Text block:
* * *

LG ColorPrime IPS LED 27EA83-D: A 27” Adobe RGB Monitor
As soon as I was informed an LG 27EA83-D display was available to me for test, I contacted X-Rite for their advice on what type of display selection to use for calibration and profiling with their i1Display Pro, as neither the CCFL setting nor the Wide Gamut I have used for previous displays seemed appropriate. I was advised by X-Rite that that the RG Phosphor setting would be the one for this new wide gamut LED display.
Physically, the LG ColorPrime monitor is much like most LCD displays with a screen surrounded by a frame or bezel. The single arm stand is connected by a large screw to the rectangular circle base and connected to the back center of the screen housing with a swivel and rotator hub. In normal landscape (horizontal) position the screen is quite wide for its height, providing a movie-like panoramic aspect, which can be turned on its rotating hub into portrait (vertical) position. In normal position the manual on-screen display controls are by touch buttons under the right lower corner of the bezel. Overall, with an external power converter, the LG 27EA83-D is quite light in weight compared to typical current pro-graphics displays.
Once the LG ColorPrime monitor arrived I installed it on my newest Apple Mac. This was easy and simple using the supplied DVI cable connected to the Apple Thunderbolt/DisplayPort adapter. In short order I was able to use my i1Display Pro and calibrate and profile this new display using the suggested RG Phosphor setting. I was then able to display the same digital image (TIFF file) on the LG monitor and on my usual LaCie 324i on another Mac. The two images appeared identical with the same brightness, contrast, and color.
However, even though I have Windows 7 installed and running on both my lab Macs, the drivers on the supplied LG CD did not facilitate running the display at the higher WQHD 2560x1440 resolution. Apparently there is a hardware incompatibility between my Apple systems and what the LG software requires.
After testing and reporting on many different brands and models of pro-graphics displays, and having the most recent models in everyday use in my lab, my test methodology followed what I had done in the past. I made a new set of high-resolution Raw image files and selected a group of D-SLR Raw files from my archives.
I then selected several different image-editing and processing applications to adjust the picture attributes of these image files, including Photoshop, PaintShop Pro X5 running in Windows 7, and Lightroom, as well as Adobe Bridge. When all of the image files were adjusted for brightness, contrast, and color balance, I reopened them with Adobe Photoshop CS4 for retouching to remove image flaws and in some cases repair facial features.
In addition, after using the LG ColorPrime monitor with one of my Macs, I transferred the Raw image files to another Mac in my lab, which has a LaCie 324i display, and repeated the process of adjusting and cleaning up the images as if they had not been done with the LG ColorPrime monitor. But for this run I used LaserSoft SilverFast HDR software for adjustments, and then transferred the images to Photoshop CS4 for retouching.
This provided me with two sets of relatively independently finished images for comparison and to evaluate the possibility of any serious differences in picture quality caused by display disparities. Although there were slight differences distinguishing the two final sets of finished files, there were no issues to point to that indicated any fundamental deficiencies in picture quality. The LG 27EA83-D, running at a physical resolution of 1920x1080 pixels, provided all of the performance I have expected over many years of working with pro-graphics color-managed displays.

* * *

Input data:

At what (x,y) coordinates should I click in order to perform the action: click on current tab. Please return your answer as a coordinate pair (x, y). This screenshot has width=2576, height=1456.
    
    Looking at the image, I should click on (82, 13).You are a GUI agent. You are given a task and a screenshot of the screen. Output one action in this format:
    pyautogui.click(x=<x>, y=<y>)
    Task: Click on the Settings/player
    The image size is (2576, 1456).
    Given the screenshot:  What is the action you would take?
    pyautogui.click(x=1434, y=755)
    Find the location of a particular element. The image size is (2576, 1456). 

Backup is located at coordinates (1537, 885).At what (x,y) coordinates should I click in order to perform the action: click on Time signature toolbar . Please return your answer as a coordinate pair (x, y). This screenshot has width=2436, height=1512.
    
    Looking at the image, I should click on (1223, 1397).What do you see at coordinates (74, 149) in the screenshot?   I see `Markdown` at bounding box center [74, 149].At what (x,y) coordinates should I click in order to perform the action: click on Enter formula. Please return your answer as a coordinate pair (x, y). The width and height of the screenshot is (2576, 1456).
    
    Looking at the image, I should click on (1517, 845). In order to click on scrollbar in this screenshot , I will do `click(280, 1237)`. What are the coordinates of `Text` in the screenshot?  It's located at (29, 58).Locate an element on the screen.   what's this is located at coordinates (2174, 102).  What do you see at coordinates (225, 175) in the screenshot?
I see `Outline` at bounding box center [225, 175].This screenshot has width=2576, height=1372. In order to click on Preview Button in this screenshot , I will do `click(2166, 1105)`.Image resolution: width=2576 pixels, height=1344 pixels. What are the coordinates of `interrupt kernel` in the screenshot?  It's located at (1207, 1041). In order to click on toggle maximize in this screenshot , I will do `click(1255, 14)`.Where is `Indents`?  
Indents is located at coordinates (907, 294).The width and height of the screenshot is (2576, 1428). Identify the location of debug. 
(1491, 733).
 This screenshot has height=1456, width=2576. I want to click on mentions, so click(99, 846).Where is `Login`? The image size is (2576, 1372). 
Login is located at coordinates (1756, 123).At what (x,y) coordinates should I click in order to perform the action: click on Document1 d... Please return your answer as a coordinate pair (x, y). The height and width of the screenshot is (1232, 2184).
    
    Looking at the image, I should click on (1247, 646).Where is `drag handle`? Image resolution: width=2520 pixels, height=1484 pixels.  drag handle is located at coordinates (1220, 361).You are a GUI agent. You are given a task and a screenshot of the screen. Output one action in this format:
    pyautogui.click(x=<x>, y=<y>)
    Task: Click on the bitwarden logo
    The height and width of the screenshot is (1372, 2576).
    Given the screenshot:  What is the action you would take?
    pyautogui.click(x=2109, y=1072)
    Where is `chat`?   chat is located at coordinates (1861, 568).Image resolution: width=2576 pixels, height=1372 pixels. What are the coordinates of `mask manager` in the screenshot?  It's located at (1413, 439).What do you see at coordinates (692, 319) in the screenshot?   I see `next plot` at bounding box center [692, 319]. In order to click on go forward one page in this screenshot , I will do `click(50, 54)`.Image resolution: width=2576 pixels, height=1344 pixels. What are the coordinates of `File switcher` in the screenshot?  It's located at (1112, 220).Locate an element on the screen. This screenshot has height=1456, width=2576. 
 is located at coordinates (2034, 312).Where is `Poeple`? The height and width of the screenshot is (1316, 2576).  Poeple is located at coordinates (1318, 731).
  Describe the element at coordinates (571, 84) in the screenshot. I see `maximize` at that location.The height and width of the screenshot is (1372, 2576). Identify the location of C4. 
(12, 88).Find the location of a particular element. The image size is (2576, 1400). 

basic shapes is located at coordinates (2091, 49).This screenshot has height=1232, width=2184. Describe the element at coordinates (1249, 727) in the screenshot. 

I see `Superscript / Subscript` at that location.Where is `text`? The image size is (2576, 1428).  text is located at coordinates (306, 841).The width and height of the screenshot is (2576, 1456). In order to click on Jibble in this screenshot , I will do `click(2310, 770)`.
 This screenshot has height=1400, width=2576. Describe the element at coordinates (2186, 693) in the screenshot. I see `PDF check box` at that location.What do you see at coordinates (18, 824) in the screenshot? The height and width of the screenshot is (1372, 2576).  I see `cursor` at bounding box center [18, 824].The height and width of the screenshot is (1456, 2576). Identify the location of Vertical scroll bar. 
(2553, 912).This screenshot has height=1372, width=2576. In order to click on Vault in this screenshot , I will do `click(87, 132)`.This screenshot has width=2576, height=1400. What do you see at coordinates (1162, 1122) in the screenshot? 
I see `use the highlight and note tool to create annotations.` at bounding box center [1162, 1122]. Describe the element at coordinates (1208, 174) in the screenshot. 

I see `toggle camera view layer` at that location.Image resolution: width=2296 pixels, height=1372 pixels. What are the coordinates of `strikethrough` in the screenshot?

* * *

Using the information:
1. Retype the part of the LG monitor review from "After testing and" up to and including "repair facial features.".
2. Condense the paragraph of the LG monitor review beginning "Physically, the LG ColorPrime monitor" into a bulleted list that keeps its main facts.

Answer set:
1.
After testing and reporting on many different brands and models of pro-graphics displays, and having the most recent models in everyday use in my lab, my test methodology followed what I had done in the past. I made a new set of high-resolution Raw image files and selected a group of D-SLR Raw files from my archives.
I then selected several different image-editing and processing applications to adjust the picture attributes of these image files, including Photoshop, PaintShop Pro X5 running in Windows 7, and Lightroom, as well as Adobe Bridge. When all of the image files were adjusted for brightness, contrast, and color balance, I reopened them with Adobe Photoshop CS4 for retouching to remove image flaws and in some cases repair facial features.

2.
- Like most LCD displays, it has a screen surrounded by a frame or bezel.
- A large screw connects the single-arm stand to the base. A swivel and rotator hub connects the stand to the back center of the screen housing.
- In landscape (horizontal) position, the screen is wide for its height and gives a movie-like panoramic aspect. The hub lets it turn into portrait (vertical) position.
- In normal position, the manual on-screen display controls are touch buttons under the lower right corner of the bezel.
- With an external power converter, it is quite light compared to typical current pro-graphics displays.